TASK DIRECTIONS.
Pictures stay out of the copy; output exactly the lines from the one containing "Task: Open camera" through the end of the material.

MATERIAL SHOWN below:

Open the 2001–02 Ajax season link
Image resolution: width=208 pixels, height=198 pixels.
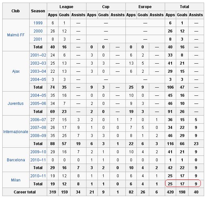click(x=38, y=55)
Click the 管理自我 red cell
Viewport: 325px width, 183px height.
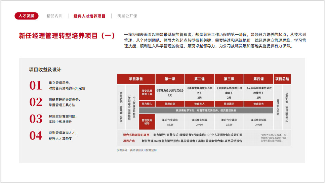pyautogui.click(x=170, y=104)
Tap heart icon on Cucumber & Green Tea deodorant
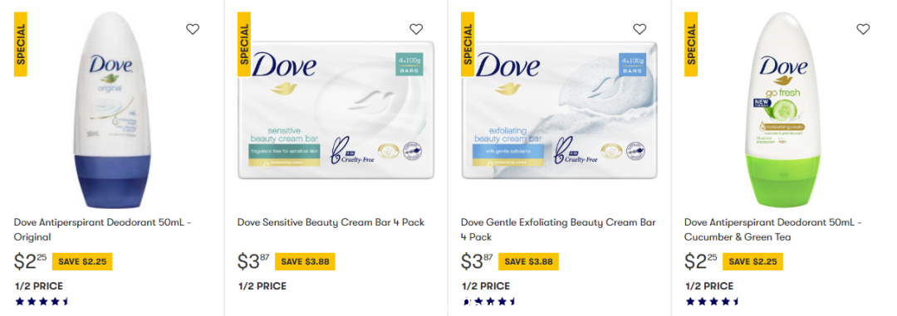Screen dimensions: 897x316 pos(863,29)
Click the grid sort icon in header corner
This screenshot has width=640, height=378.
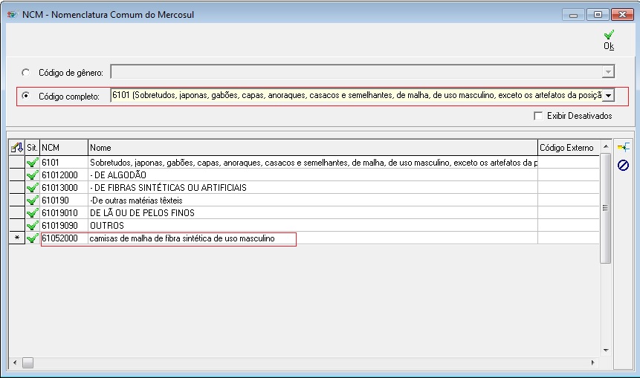pos(16,148)
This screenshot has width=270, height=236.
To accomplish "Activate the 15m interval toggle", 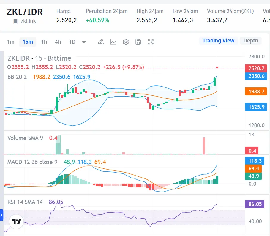I will [x=28, y=42].
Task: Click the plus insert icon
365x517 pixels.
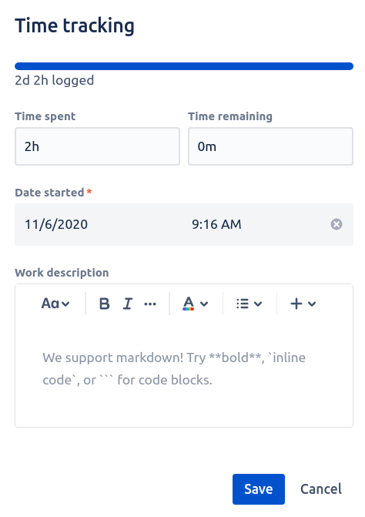Action: tap(296, 304)
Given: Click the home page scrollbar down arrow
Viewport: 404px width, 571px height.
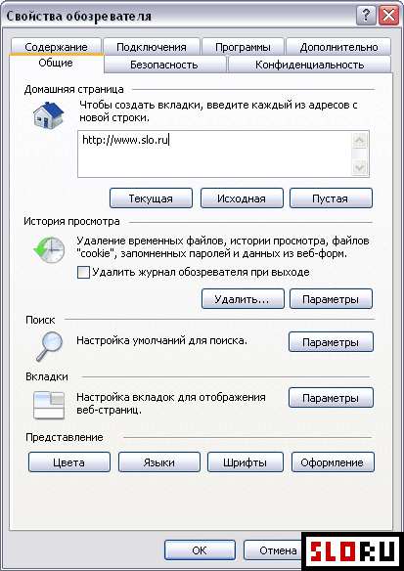Looking at the screenshot, I should [x=360, y=167].
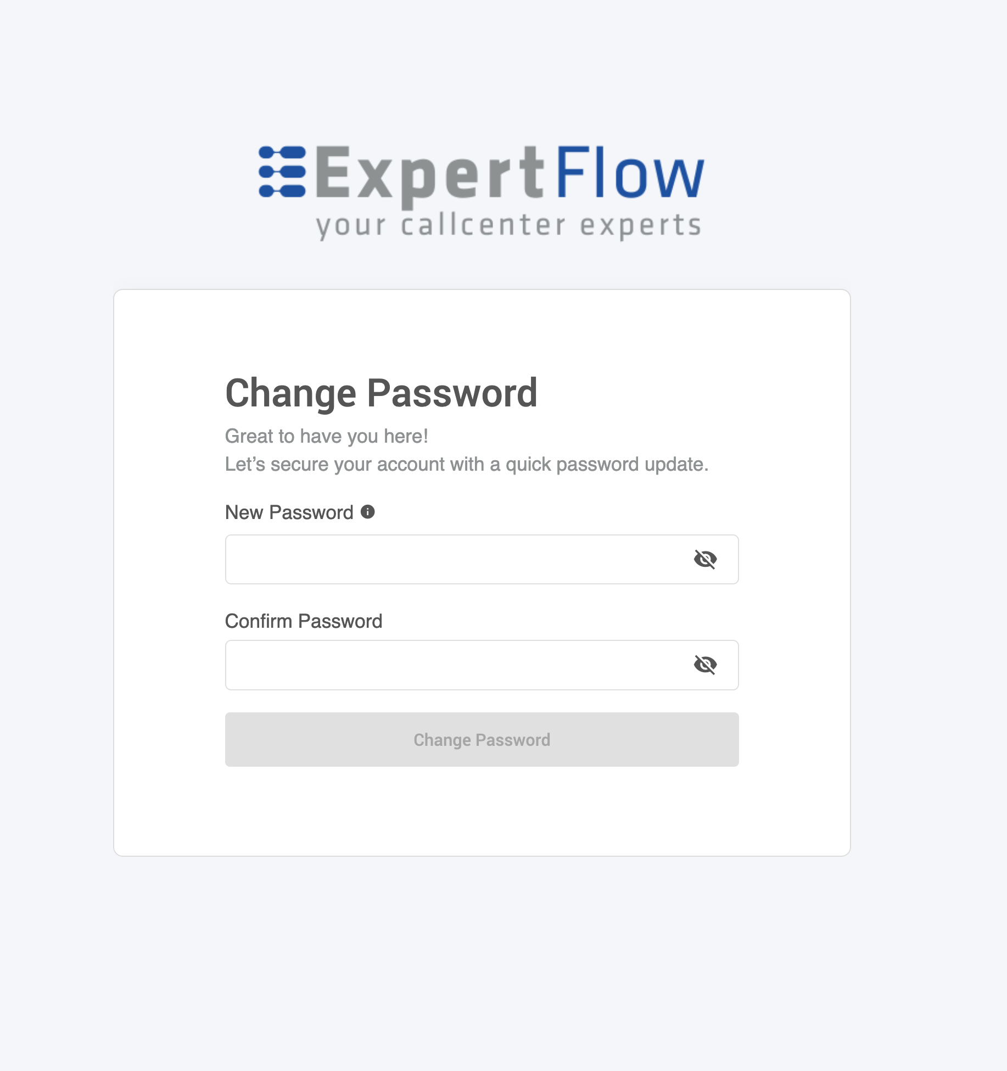Select the Change Password heading text
The height and width of the screenshot is (1071, 1007).
[x=381, y=392]
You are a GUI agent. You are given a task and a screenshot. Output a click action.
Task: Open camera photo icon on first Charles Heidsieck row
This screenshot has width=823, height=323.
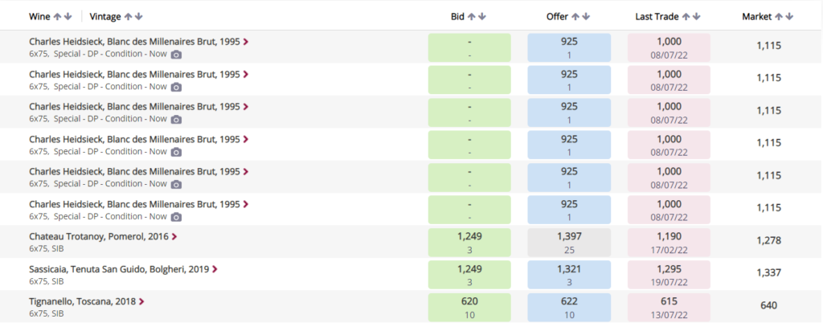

End of MATERIAL SHOWN.

SOLUTION BELOW.
Task: Open camera photo icon on first Charles Heidsieck row
This screenshot has width=823, height=323.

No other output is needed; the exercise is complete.